In both the east and the west, the Church has always prized celibacy. In the west, celibacy has almost always been obligatory for priests. In the east, parish priests have ordinarily been married, while bishops are celibate. As a result, the eastern churches usually draw their bishops from the ranks of the monks. In the age of the Fathers, married priests who were elevated to the episcopacy ordinarily lived with their wives “as brother and sister.”

Some years back, the Vatican posted an interesting study, by an easterner, on the Fathers and celibacy. I’m fond of two book-length treatments: Celibacy in the Early Church: The Beginnings of Obligatory Continence for Clerics in East and West by Stefan Heid and Apostolic Origins of Priestly Celibacy by Christian Cochini.

None of these authors claim that celibacy is essential to the priesthood. It’s certainly not. But it seems clear to me from Scripture and the Fathers that celibacy should be more revered — and more common — than it is in the Church today. I don’t think that celibacy is the great deterrent to priesthood that Archbishop Milingo thinks it is. I suspect that we in the west — addicted as we are to comfort and control — fear the cost of discipleship. And that fear will keep us out of the seminaries and convents, which are all about training disciples.

We’re weak. And until we recognize our weakness — and begin with God’s help to build up our strength — we’ll remain in this “dire” situation that Archbishop Milingo laments. But we’re never going to get stronger by indulging our weaknesses. If we demand little, we’ll get nothing. If we demand much, we just might see our way out of this man-made crisis.

I’ll wager that’s true not just for us Catholics, but for the Orthodox, Lutherans, and Episcopalians who are also wringing their hands over a “vocations shortage.”

4 thoughts on “Don’t Sell Celibacy Short

  1. The question that needs to be confronted is – why were they celebrated? Because sex was seen as always sinful. Always, even if only venially, if there was the slightest glimmer of concupiscence. Not exactly the Theology of the Body going there. That gulf in understanding really has to be confronted before one can even begin to compare then and now.

  2. Unless I’m mistaken, John Paul II confronted this squarely within the Theology of the Body addresses (see especially those on “Virginity for the Sake of the Kingdom,” March 10, 1982, to July 21, 1982). They’re available for perusal on http://www.vatican.va. They’re also available in a new edition, with excellent commentary: Man and Woman He Created Them: A Theology Of The Body.

    In any event, I can assure you that neither Jesus nor Paul nor John was suggesting that “sex was … always sinful.” Otherwise there would be no Theology of the Body.

    The patristic record is mixed on sex and marriage. It’s at least arguable that Clement of Alexandria anticipated the Theology of the Body by some eighteen centuries.

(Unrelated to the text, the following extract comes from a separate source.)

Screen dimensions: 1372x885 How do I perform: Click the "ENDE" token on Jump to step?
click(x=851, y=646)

He had a refined appreciation for marriage and for the couple’s bodily union. I know that Chrysostom is sometimes cited in the negative column; but his nasty passages are almost all drawn from his pleas to a friend to return to the practice of celibacy — and I think his hyperbole is understandable, given the circumstance. Even Augustine didn’t say quite what you’re saying here — that sex is “always sinful … even if venially.” He did say that our practice of sex almost always involves some venial sin, but that’s a different statement altogether. My practice of phone conversation almost always involves some venial sin, but that doesn’t mean the phone is a bad thing.

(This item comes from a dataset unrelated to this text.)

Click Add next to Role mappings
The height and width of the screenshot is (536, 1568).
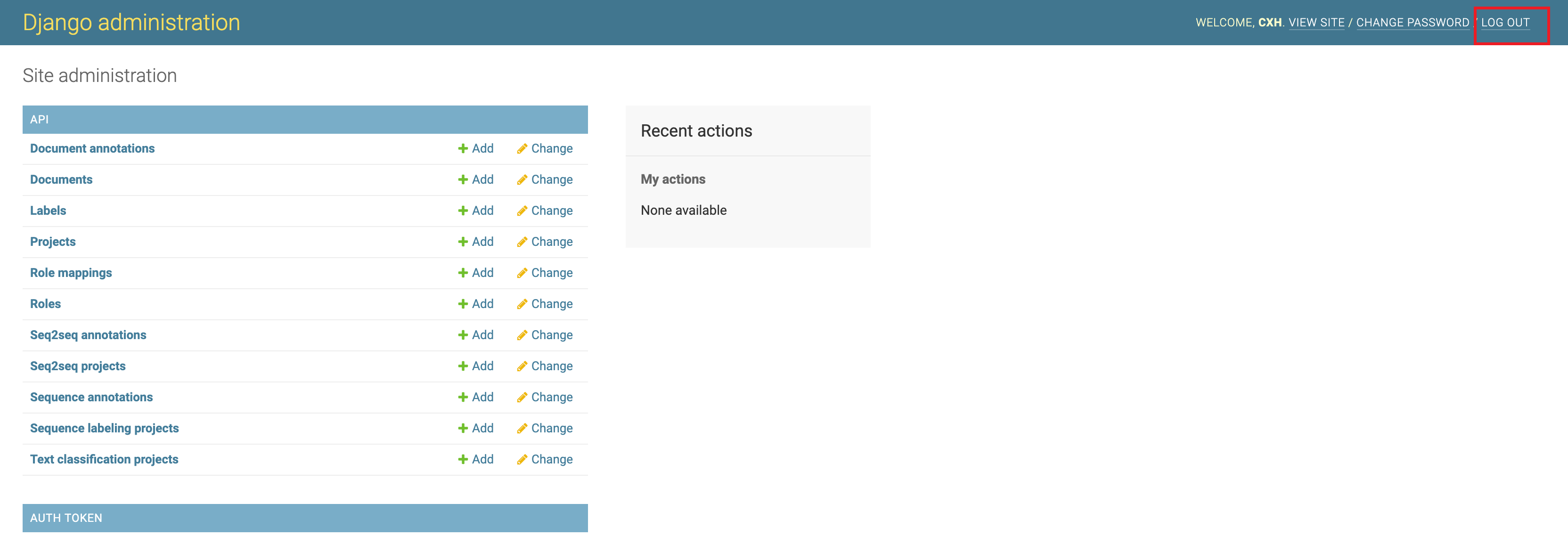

    Even so, we shouldn’t project Augustine (or Jerome!) back on the earlier Fathers. They’re writing with a far different set of concerns.

  3. See also Chrysostom’s Homilies on Ephesians. That’s a stunning theology of marriage. And he points out that celibacy has no value unless marriage is highly valued.

  4. You know, the more I think about this line — “Because sex was seen as always sinful” — the more it ticks me off. It’s a gross caricature of the Church Fathers. Does anybody really believe we’re a lot more enlightened about sex these days than Clement of Alexandria was in the third century? Yeesh, look around you.